As Fall opens, newlyweds and adrenaline junkies Becky (Grace Caroline Currey) and Dan (Mason Gooding) — along with their best friend, Hunter (Virginia Gardner) — are attempting a daring rock climb when a freak accident occurs, resulting in Dan’s death. Heartbroken and inconsolable, Becky retreats from life and into a bottle of Stella Rosa, vowing never to climb again. Cut ahead to one of the most ridiculous timestamps ever featured in a motion picture — 51 weeks later — and Becky is ready to end her life, with only a surprise call from Hunter bringing her back from the edge. A successful Vlogger with a wildly popular YouTube page, Hunter travels the globe engaging in one dangerous stunt after the next, inspired by the death of Dan, who taught her to live life to its fullest, because you never know when it’s going to end. You see, Hunter embraces life, while Becky wants to end hers, a thematically rich study in contrasts if ever there was one. Hunter ultimately convinces Becky to join her on a climb up B67, a long-abandoned television tower outside of L.A. that stands at just over 2,000 feet. Naturally, things take a disastrous turn once they reach the top, and the ladder on which they ascended is now scattered in pieces on the ground. With only fifty feet of rope between them and nothing stable to aid a rappel down, the two find themselves trapped on a four-foot piece of metal nearly half-a-mile in the air. Will they be able to survive such a seemingly hopeless ordeal?
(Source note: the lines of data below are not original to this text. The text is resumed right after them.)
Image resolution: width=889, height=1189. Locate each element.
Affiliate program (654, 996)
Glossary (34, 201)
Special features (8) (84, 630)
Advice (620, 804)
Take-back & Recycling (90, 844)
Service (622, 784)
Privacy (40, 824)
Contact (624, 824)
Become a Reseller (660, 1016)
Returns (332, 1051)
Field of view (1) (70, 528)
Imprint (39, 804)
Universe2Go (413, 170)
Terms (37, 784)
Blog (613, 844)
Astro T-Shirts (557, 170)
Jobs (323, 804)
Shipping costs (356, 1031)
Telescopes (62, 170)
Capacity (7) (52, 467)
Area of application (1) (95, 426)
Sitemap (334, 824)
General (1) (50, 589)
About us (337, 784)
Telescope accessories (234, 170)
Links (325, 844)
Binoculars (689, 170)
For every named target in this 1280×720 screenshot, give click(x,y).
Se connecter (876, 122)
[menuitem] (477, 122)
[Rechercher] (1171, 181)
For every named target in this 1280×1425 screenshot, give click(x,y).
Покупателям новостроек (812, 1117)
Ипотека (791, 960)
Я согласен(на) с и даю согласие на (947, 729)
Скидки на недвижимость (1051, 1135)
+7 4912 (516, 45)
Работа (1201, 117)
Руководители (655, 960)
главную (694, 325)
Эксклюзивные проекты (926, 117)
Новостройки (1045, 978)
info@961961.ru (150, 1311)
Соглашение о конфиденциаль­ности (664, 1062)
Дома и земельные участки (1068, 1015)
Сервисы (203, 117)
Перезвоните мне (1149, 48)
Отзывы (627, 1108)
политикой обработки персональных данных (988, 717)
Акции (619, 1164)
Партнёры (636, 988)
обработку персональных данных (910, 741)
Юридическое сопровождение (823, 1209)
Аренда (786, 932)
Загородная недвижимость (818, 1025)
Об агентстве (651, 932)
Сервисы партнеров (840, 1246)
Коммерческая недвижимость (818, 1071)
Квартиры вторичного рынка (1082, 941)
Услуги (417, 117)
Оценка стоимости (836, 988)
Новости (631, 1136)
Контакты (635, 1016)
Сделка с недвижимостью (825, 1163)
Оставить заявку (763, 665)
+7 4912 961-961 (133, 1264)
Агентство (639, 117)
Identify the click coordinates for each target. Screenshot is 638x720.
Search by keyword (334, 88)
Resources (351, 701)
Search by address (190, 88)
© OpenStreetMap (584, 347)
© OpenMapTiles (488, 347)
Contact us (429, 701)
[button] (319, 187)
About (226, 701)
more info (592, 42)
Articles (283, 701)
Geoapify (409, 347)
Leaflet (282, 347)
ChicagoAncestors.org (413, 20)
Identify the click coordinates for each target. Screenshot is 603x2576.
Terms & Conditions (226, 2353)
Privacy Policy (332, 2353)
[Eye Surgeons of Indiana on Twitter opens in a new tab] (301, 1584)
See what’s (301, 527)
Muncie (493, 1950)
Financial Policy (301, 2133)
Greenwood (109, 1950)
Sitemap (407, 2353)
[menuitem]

While the premise of Fall is certainly more solid than the rust-bucket television tower on which our protagonists find themselves, Mann and co-writer Jonathan Frank mainly use the situation for Becky and Hunter to perform a post-mortem on their friendship, uncovering all sorts of melodramatic bullshit that only serves to pad an already too-long 107-minute runtime. Never once do the filmmakers try to burrow into the mindset of their characters, the myriad emotions that would arise out of such a treacherous situation, trapped as they are on a metal plate in the desert, with the sun beating down and vultures circling overhead. Every once in awhile they are given a specific task — fetch a backpack filled with water just out of reach or fly a drone that desperately needs to be charged — but there is oddly no sense of urgency or peril conjured. Becky and Hunter seem more mildly annoyed than actually fearful for their lives, and while it would be easy to fault the rather green actresses, the script gives them absolutely nothing to work with, save for the occasional thoughtful stare into the distance. It doesn’t help that the pair are so high up in the air that it renders shots with the ground in view virtually impossible, neutering the entire visual enterprise in the process. When such imagery does occur, the background is rendered as nothing but a smear of browns and grays, which is quite realistic but also remarkably boring. The aforementioned unsightly green screen certainly doesn’t help matters, nor does the fact that there are no cutaways to stunt people actually climbing and traversing such heights because, A) the budget would never allow it and B) no municipality would ever permit climbers on such a structure, regardless of experience. As is, the film exists simply as a steady stream of medium shots of the actors, when what is desperately needed is a sense of space and perspective. Only in the final stretch does the movie truly come alive, embracing a campiness that appears out of nowhere but is wholly welcome after the mind-numbing solemnity that came before it (although the twist that occurs before this section — yes, somehow this film has a twist — is both obvious and profoundly derivative). But despite this last-minute goosing, it’s fair to guess that few viewers indeed will be falling for Fall.